Despite skills that apparently only merit fifteen minutes of playing time per game, Jacob Lawson starts at the four. He is shooting .688/.000/1.000 on his way to game averages of 4.0/3.2/1.0 on the year, but the place to watch out for Lawson is on the offensive glass. Of his 19 boards this year, 10 have come on the offensive end. He also leads the team with an average of 1.5 steals per game.
Holding down the center position is freshman monster AJ Hammons, who stands 7'0" and tips the scales at 280 pounds. Hammons shoots .500/.000/.769 and averages 9.0/5.5/0.8 despite getting only 18 minutes per game. Hammons' playing time has been increasing since he went for 20/8/3 in 21 minutes against Oregon State. He will suffer from the usual freshman lapses, but he is an enormous and enormously talented player.
Guard Ronnie Johnson is Terone's brother and averages 7.5/4.8/3.5 in and 1.3 steals in 26.7 minutes off of the bench. His shooting (.311/.105/.652) isn't exemplary, but his assist rate (23.4%) keeps him on the court. Donnie Hale and Travis Carroll are a pair of 6'8" forwards who come off the bench to average 10.2/5.8/0.5 in their combined 28 minutes spelling the front line.
Sandi Marcius is notable for his size (6'9", 268) and his ability on the offensive glass, where he has grabbed 8 of his 12 boards on the year. Six-foot-nine freshman Rapael Davis gies for 3.7 and 2.7 per game and rounds out the 10 Boilermakers getting at least ten minutes per game.
-Which Jeff Robinson will show up? Unless this is the first Xavier game you have watched in the past four years (and if it is, welcome), you know the Jeff Robinson story. A superlative athlete with enough ability to change the game, he instead drifts in and out of contests like a ghost, leaving witnesses to wonder exactly what it was they just saw. If he comes correct tomorrow, that will go a long way towards mitigating the size of the Purdue front line.
-Can Xavier shoot better than Purdue can defend? The middle of Purdue's defense is stout, but they are also quite adept at locking down the perimeter. Coach Matt Painter said that the Musketeers will be his team's toughest test yet in terms of being able to shoot the Boilermakers out of their shell. Dee Davis, Brad Redford, and Justin Martin need to come prepared to let fly.
-Is Xavier ready for the road? After three home games and three neutral site contests, this becomes Xavier's first true road game. Purdue wilted down the stretch in front of a hostile Cintas Center crowd last season, a fact that I'm sure the Purdue faithful have not forgotten. The Muskies are going to need an extra dose of composure in West Lafayette tomorrow afternoon.

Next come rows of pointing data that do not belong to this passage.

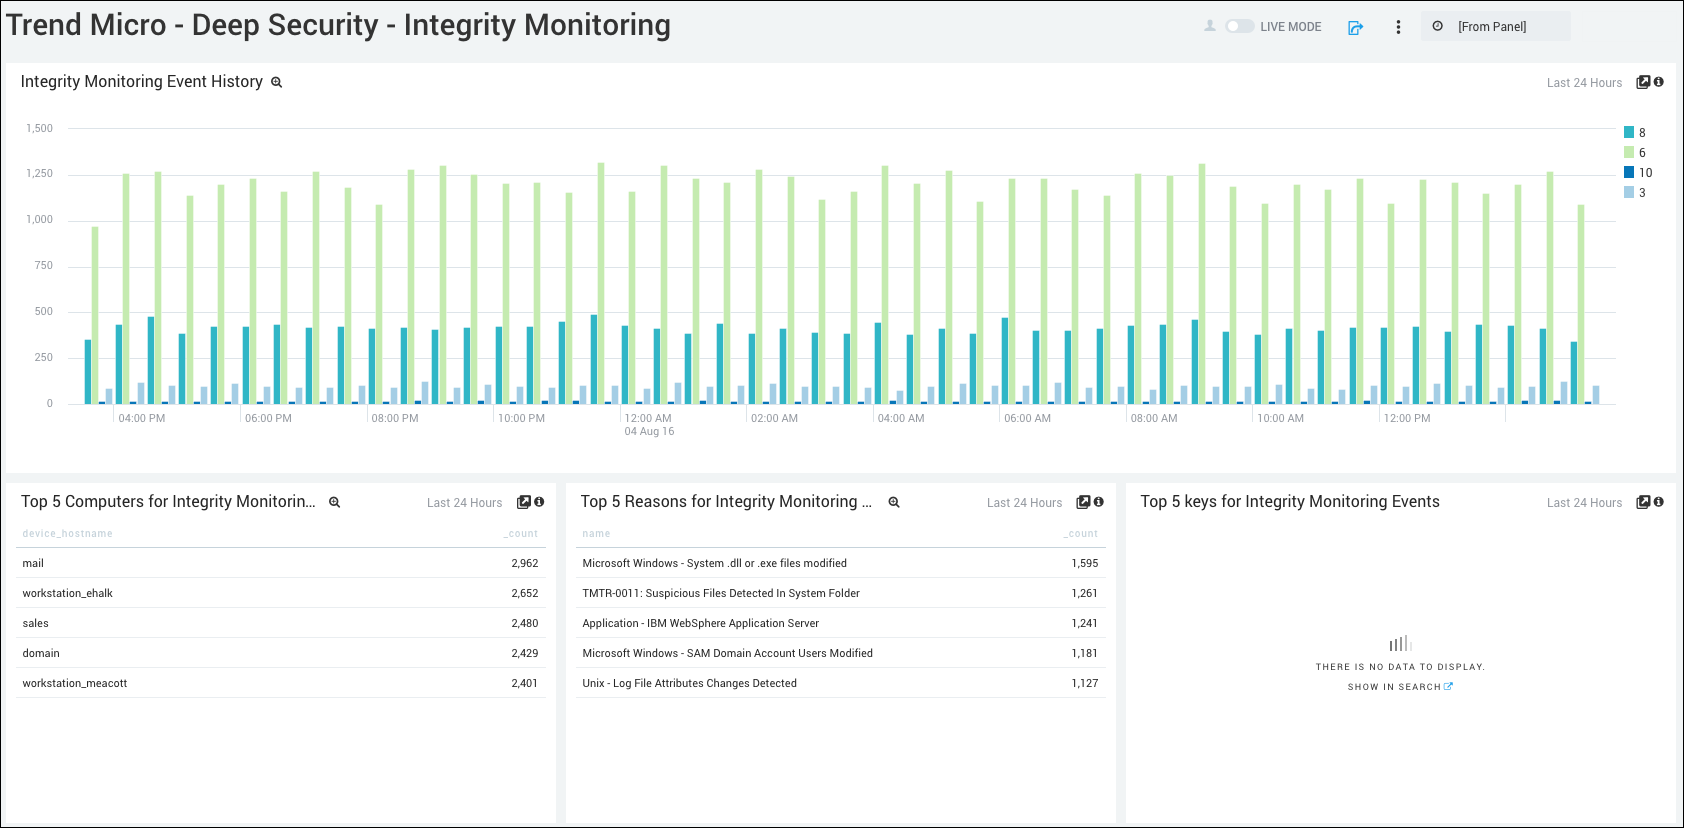Click pop-out icon on Top 5 Reasons panel

[1082, 502]
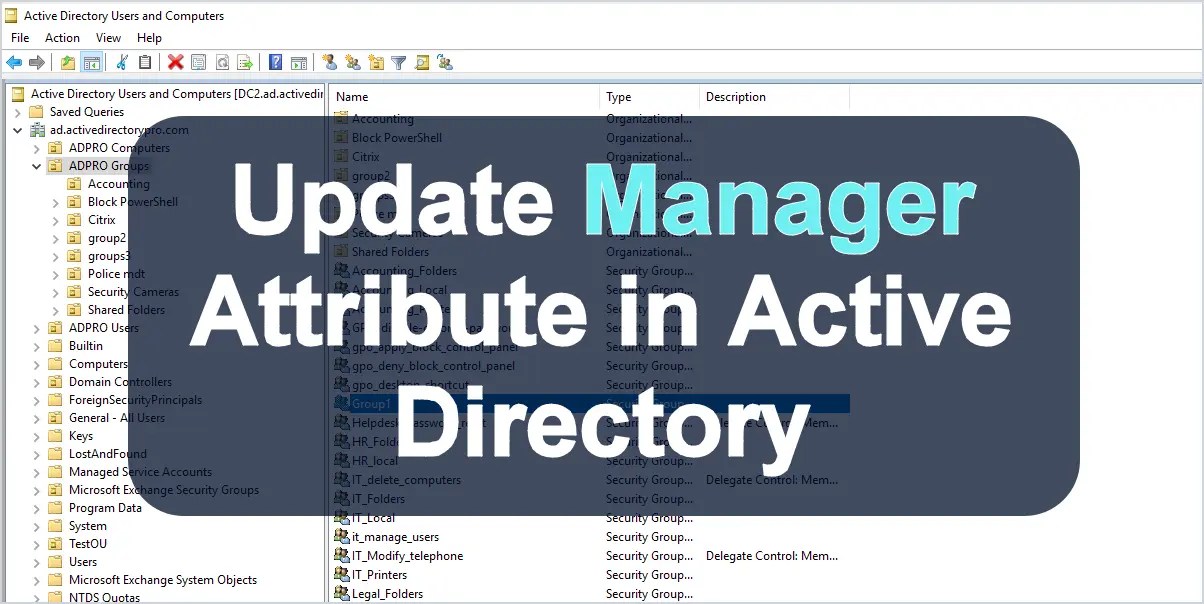Navigate back using the Back arrow
Viewport: 1204px width, 604px height.
14,62
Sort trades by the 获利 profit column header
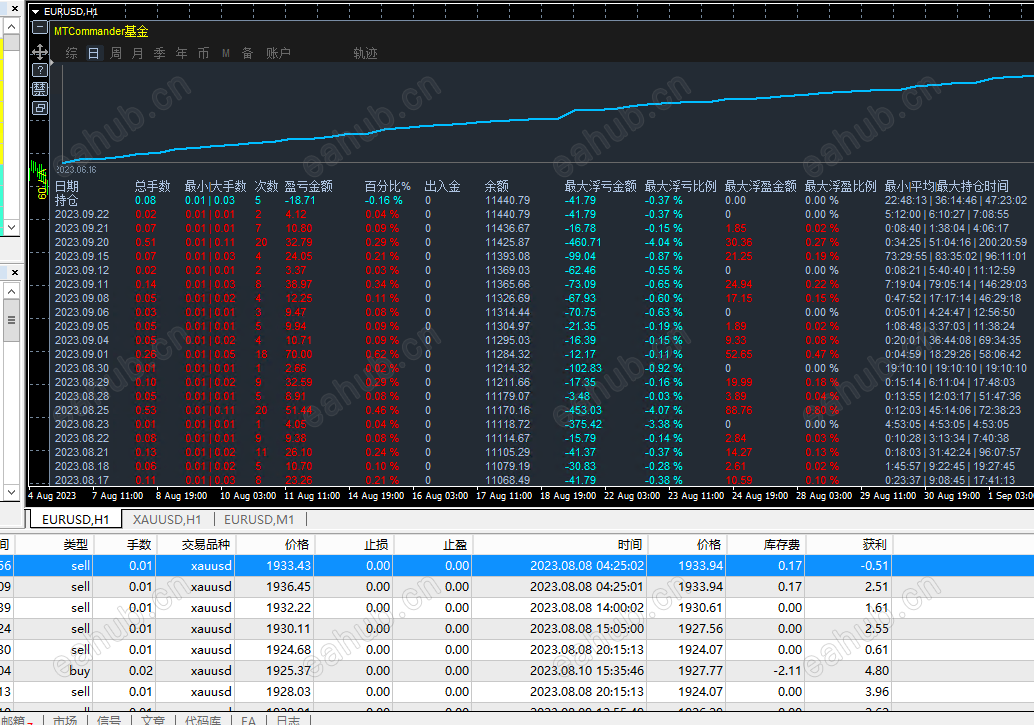 coord(874,544)
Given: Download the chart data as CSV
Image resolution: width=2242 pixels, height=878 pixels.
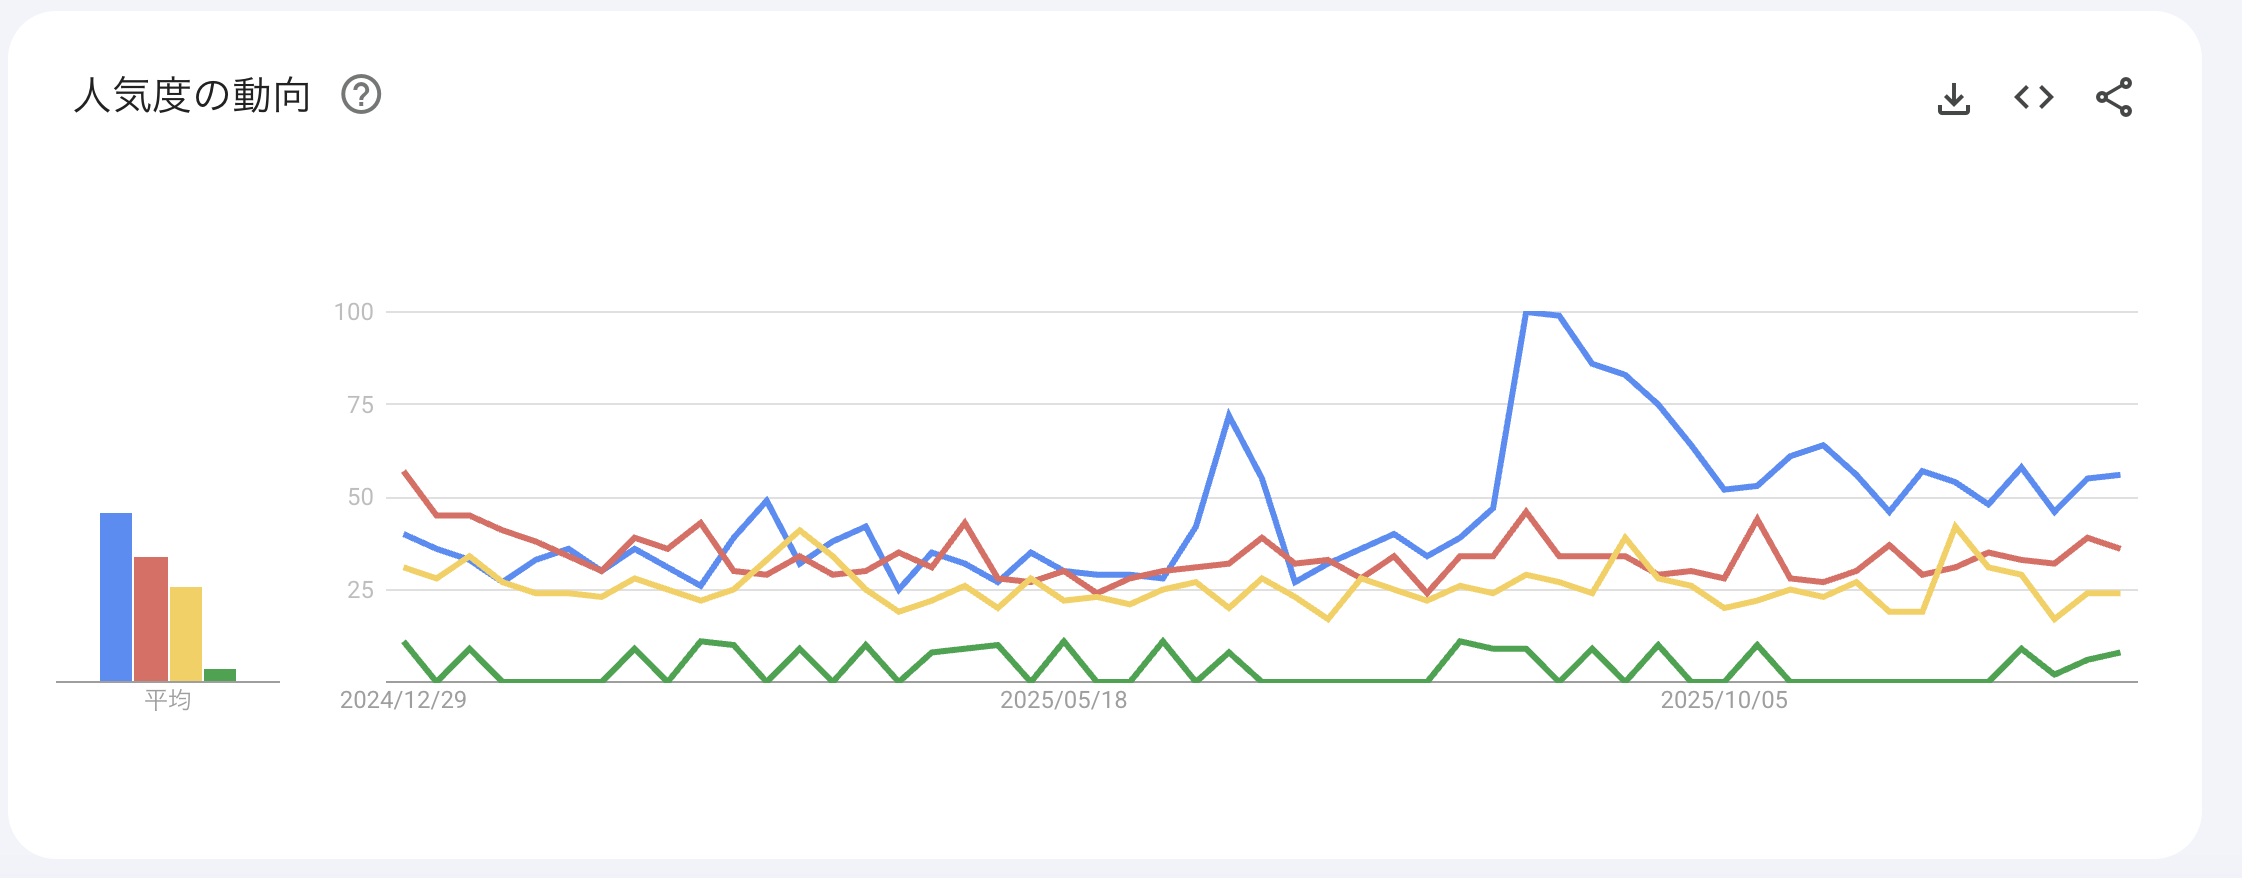Looking at the screenshot, I should (x=1953, y=98).
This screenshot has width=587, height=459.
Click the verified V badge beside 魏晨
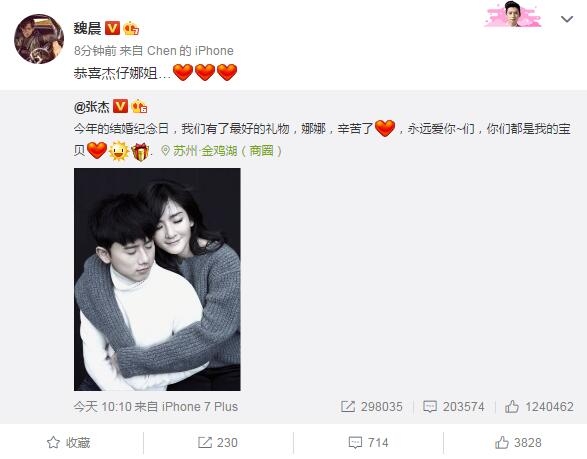tap(112, 28)
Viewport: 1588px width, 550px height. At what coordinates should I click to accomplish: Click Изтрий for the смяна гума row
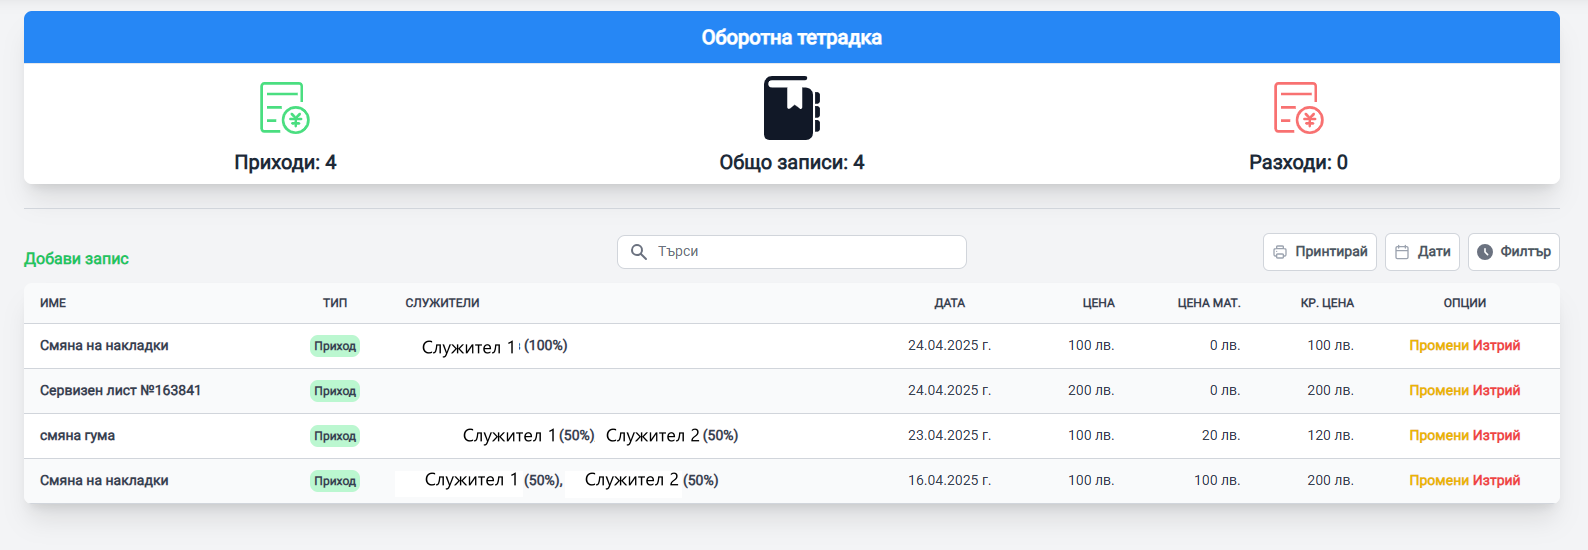1496,436
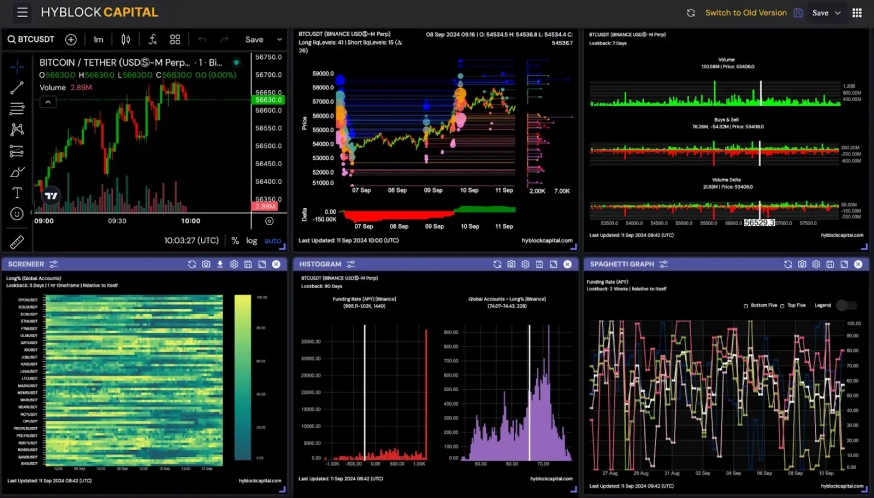Open the hamburger menu beside Hyblock logo

(22, 12)
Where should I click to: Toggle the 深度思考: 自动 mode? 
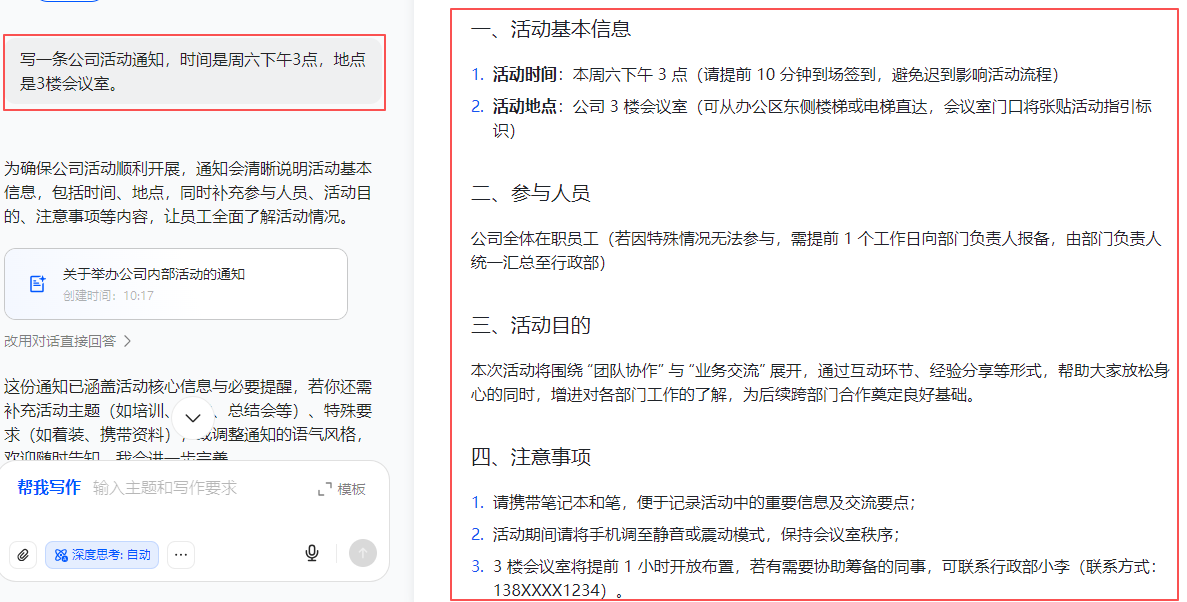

-Fight on the glass. Purdue is not a great shooting team, but boy do they ever make hay on the offensive boards. Allowing an offensive rebound wastes a stop by the defense and second-chance points are demoralizing results of possessions that ended with a missed shot. Taylor, Robinson, Philmore, and Stenger need to be ready to get big and hold Purdue to one shot possessions as often as possible.
-Make the extra pass. Against a top-level defense like Purdue's, a player's natural tendency to try to be a hero for his team often ends in wasted possessions. To keep the Boilermakers honest on defense, Xavier has to keep the ball moving rather than forcing solo efforts. This will open up opportunities for spot-up shooters on the perimeter and quick buckets inside. If you see Xavier getting assists on 60% of their buckets, be encouraged.
-Run. Aside from the whipping they put on a hapless Hofstra squad, Purdue has lost their three fastest games of the season. Xavier's big men are long and athletic, and getting them into the paint while Purdue's tanks are still making their way down the floor is a great way to neutralize Purdue's weight advantage. If Semaj and Dee see the opportunity to push the ball up the court in a hurry tomorrow, they should do just that.